**** EXERCISE INPUTS ****
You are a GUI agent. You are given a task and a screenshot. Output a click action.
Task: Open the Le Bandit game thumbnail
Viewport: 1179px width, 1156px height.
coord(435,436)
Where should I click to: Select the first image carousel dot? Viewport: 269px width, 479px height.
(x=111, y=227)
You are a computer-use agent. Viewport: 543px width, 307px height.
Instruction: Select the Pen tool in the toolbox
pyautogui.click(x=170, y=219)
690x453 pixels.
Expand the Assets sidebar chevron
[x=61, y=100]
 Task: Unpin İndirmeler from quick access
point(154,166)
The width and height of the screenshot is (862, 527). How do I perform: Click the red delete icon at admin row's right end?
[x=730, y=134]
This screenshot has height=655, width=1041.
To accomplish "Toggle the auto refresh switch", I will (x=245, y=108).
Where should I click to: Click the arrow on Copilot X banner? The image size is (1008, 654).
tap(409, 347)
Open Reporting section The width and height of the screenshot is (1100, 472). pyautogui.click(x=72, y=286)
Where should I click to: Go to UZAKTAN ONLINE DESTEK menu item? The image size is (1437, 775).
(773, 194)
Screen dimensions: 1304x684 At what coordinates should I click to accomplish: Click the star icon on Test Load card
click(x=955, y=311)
****
Rewrite every line above in full, requests included, and offset each coordinate in the answers by -13.

> _RIGHT ANSWER_
You are a GUI agent. You are given a task and a screenshot. Output a click action.
Task: Open the Le Bandit game thumbnail
Viewport: 1179px width, 1156px height.
coord(422,423)
Where should I click to: Select the first image carousel dot? Viewport: 269px width, 479px height.
(x=98, y=214)
You are a computer-use agent. Viewport: 543px width, 307px height.
Instruction: Select the Pen tool in the toolbox
pyautogui.click(x=157, y=206)
690x453 pixels.
Expand the Assets sidebar chevron
[x=48, y=87]
 Task: Unpin İndirmeler from quick access
point(141,153)
The width and height of the screenshot is (862, 527). How do I perform: Click the red delete icon at admin row's right end?
[x=717, y=121]
This screenshot has height=655, width=1041.
To accomplish "Toggle the auto refresh switch", I will (x=232, y=95).
Where should I click to: Click the arrow on Copilot X banner? The image size is (1008, 654).
tap(396, 334)
Open Reporting section The width and height of the screenshot is (1100, 472). pyautogui.click(x=59, y=273)
Where should I click to: Go to UZAKTAN ONLINE DESTEK menu item? The image size is (1437, 775).
(760, 181)
Screen dimensions: 1304x684 At what coordinates should I click to accomplish: Click the star icon on Test Load card
click(x=942, y=298)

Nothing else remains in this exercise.